Reporter and Curator: Dror Nir, PhD

 

The debate on the function AI could or should realize in modern radiology is buoyant presenting wide spectrum of positive expectations and also fears.

The article: A Deep Learning Model to Triage Screening Mammograms: A Simulation Study that was published this month shows the best, and very much feasible, utility for AI in radiology at the present time. It would be of great benefit for radiologists and patients if such applications will be incorporated (with all safety precautions taken) into routine practice as soon as possible.

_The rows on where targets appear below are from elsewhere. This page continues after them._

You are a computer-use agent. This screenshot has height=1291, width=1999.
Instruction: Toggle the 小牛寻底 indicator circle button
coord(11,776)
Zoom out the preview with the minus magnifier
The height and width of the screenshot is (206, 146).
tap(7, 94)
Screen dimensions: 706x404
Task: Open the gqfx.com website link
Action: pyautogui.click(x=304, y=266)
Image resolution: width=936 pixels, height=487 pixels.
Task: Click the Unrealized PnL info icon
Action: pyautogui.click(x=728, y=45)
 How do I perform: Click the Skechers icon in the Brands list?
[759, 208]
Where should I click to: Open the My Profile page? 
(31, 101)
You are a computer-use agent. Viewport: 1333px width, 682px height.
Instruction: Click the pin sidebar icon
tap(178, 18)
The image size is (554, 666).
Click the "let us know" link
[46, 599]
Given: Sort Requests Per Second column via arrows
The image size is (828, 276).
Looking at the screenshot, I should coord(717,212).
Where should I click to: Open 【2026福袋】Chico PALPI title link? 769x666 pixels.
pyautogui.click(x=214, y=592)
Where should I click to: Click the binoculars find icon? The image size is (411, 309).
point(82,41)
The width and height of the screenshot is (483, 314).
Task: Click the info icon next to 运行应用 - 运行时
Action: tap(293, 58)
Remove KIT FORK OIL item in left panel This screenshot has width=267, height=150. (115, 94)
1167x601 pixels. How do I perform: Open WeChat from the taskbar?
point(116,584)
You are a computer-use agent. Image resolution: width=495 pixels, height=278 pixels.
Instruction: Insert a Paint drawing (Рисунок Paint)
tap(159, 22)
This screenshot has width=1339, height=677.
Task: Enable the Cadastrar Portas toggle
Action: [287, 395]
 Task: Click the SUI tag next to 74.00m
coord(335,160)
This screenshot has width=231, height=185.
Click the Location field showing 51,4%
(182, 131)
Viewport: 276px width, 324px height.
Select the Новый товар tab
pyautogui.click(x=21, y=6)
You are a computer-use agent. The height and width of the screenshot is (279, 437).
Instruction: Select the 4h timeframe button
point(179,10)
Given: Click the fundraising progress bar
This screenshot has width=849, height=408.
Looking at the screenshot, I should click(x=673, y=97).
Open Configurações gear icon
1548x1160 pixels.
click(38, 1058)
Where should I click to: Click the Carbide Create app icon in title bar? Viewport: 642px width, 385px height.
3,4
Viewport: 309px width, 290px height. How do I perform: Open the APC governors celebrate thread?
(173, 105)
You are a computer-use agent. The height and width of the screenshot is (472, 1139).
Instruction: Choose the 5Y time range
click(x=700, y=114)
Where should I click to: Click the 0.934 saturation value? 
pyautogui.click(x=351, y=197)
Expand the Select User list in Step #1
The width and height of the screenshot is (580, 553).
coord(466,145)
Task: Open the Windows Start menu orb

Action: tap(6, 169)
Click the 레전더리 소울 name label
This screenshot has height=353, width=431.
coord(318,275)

In a simulation study, a deep learning model to triage mammograms as cancer free improves workflow efficiency and significantly improves specificity while maintaining a noninferior sensitivity.

Background

Recent deep learning (DL) approaches have shown promise in improving sensitivity but have not addressed limitations in radiologist specificity or efficiency.

Purpose

To develop a DL model to triage a portion of mammograms as cancer free, improving performance and workflow efficiency.

Materials and Methods

In this retrospective study, 223 109 consecutive screening mammograms performed in 66 661 women from January 2009 to December 2016 were collected with cancer outcomes obtained through linkage to a regional tumor registry. This cohort was split by patient into 212 272, 25 999, and 26 540 mammograms from 56 831, 7021, and 7176 patients for training, validation, and testing, respectively. A DL model was developed to triage mammograms as cancer free and evaluated on the test set. A DL-triage workflow was simulated in which radiologists skipped mammograms triaged as cancer free (interpreting them as negative for cancer) and read mammograms not triaged as cancer free by using the original interpreting radiologists’ assessments. Sensitivities, specificities, and percentage of mammograms read were calculated, with and without the DL-triage–simulated workflow. Statistics were computed across 5000 bootstrap samples to assess confidence intervals (CIs). Specificities were compared by using a two-tailed t test (P < .05) and sensitivities were compared by using a one-sided t test with a noninferiority margin of 5% (P < .05).

Results

The test set included 7176 women (mean age, 57.8 years ± 10.9 [standard deviation]). When reading all mammograms, radiologists obtained a sensitivity and specificity of 90.6% (173 of 191; 95% CI: 86.6%, 94.7%) and 93.5% (24 625 of 26 349; 95% CI: 93.3%, 93.9%). In the DL-simulated workflow, the radiologists obtained a sensitivity and specificity of 90.1% (172 of 191; 95% CI: 86.0%, 94.3%) and 94.2% (24 814 of 26 349; 95% CI: 94.0%, 94.6%) while reading 80.7% (21 420 of 26 540) of the mammograms. The simulated workflow improved specificity (P = .002) and obtained a noninferior sensitivity with a margin of 5% (P < .001).

Conclusion

This deep learning model has the potential to reduce radiologist workload and significantly improve specificity without harming sensitivity.